Phil Mahre
Turns To Race Car Driving
At the end of the 1984 season, though, Mahre retired from World Cup racing. He returned to Yakima, Washington, with his family. However, he was not through with moving fast; he and his brother Steve started a ski instruction and apparel business, and in 1987 they became interested in driving race cars. In 1997, they raced a Pontiac Trans Am. Mahre told Robert Sullivan in Sports Illustrated, "It was a great year. We raced nine times, and I think we made progress." The brothers also learned about their new sport by attending the Skip Barber Racing School in Willow Springs, California.
The brothers focused on "endurance" motor racing, which involves events lasting longer than three hours, and for which they worked as a team. They discovered that on certain tracks, Phil was faster, and on others, Steve was. "Each time behind the wheel we learned something," Mahre told Sullivan. They noted that there were some similarities between skiing and racing: both require concentration, although the many hours required for racing were obviously much longer than the few minutes needed in ski racing. Both also require fast reflexes and reactions, as well as an analytical side: just as they studied the ski course before racing it, they look over a race track and discuss their strategy before getting in the car to race on it.
The brothers had a setback at the 24 Hours of Daytona Race in 1988, when Phil spun their car, and a third driver they had hired for the long race crashed it.

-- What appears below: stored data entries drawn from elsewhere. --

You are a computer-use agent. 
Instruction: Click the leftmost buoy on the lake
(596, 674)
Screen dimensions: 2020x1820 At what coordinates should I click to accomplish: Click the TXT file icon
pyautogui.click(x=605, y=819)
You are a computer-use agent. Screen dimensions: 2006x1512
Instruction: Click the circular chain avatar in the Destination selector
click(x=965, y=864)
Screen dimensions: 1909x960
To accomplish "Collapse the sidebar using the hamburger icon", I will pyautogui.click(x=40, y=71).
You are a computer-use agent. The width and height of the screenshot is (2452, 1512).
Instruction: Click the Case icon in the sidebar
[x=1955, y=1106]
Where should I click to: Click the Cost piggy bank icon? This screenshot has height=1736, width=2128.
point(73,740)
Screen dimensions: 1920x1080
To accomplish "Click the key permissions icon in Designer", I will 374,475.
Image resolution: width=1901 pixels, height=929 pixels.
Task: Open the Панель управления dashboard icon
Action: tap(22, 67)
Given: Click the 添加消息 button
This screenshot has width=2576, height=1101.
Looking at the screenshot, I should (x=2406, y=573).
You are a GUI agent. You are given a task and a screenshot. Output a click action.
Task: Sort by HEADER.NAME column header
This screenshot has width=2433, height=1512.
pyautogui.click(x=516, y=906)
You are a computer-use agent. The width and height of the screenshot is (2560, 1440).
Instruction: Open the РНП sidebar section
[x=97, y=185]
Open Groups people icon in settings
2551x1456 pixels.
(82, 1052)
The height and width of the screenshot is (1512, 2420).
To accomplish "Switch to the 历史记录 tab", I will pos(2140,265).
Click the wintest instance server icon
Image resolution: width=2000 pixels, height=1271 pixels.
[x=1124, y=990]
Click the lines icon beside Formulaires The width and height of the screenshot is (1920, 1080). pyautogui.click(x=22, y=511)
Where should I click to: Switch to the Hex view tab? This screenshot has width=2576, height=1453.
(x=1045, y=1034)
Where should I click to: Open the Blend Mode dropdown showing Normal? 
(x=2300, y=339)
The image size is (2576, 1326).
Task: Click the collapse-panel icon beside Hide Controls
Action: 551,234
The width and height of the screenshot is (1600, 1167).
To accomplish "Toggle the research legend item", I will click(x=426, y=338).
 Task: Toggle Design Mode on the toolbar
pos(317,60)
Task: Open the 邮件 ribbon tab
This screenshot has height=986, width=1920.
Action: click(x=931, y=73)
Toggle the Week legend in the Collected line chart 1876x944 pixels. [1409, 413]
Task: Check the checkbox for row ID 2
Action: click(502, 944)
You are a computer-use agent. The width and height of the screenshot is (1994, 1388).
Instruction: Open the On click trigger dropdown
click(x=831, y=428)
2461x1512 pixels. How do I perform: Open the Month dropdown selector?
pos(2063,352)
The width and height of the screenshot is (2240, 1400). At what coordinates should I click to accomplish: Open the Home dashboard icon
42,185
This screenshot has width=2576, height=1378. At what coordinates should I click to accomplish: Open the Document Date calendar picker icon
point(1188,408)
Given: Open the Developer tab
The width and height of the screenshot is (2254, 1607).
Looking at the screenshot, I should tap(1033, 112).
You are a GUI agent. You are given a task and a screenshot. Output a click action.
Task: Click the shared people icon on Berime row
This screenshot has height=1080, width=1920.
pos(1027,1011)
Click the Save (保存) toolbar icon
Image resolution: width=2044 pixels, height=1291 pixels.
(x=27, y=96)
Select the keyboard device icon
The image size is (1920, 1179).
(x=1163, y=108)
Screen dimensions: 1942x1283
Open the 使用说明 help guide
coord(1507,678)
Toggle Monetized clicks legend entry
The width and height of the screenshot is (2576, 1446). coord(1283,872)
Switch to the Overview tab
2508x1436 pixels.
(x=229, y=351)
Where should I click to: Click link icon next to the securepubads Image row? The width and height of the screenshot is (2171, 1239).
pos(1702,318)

In March, Mahre spun and crashed the car while on his eighth practice lap. He told Sullivan, "I was trying to go too fast on cold tires, which is something I learned not to do last year…. It was just as if I had hooked a tip [ofa ski] and torn a ligament: I put us on the sidelines. I sure hope that's the low point of the season."
Some other drivers resented the Mahre brothers because they had arrived in racing with famous names and a reserve of funds from ski winnings. Racer Mark Hutchins told Sullivan, "A lot of drivers come from underprivileged backgrounds and have had to make serious personal sacrifices to be in racing. Yes, there's some resentment when others aren't required to work to get a ride." But he added, "Personally, I like having them out here."
Mahre told Sullivan, "I don't consider us a threat to anybody," and noted that he once told some of the famed drivers in the sport, "We'll just try to stay out of your way and try to be predictable. Just don't run us over." The drivers, he said, were "very friendly. They said, 'Good to have you here, it'll help the sport.'"
The brothers' car-racing hobby was expensive, though, so both twins went back to ski racing with the U.S. Pro Tour, hoping to win enough money to support their racing habit. Mahre won several races, but was not impressed with his competition. In 1991, he told Johnson, "I'm definitely a has-been, and they're all never-weres."
Mahre won the eight-race American City series in the Sports 2000 class in 1990, and in 1991 he and his brother began racing on the GT-2 circuit for Trans-Am cars. Mahre bluntly told Johnson, "I expect to make only enough to pay the bills. But I've never lost sleep over winning or losing before, and I'm not going to start now."
In April of 1991, Mahre won the overall Plymouth Super Series Slalom at Steamboat Springs, Colorado, and again said he was retiring from ski competition, although he did not rule out the possibility of competing in occasional races to raise money for his cars.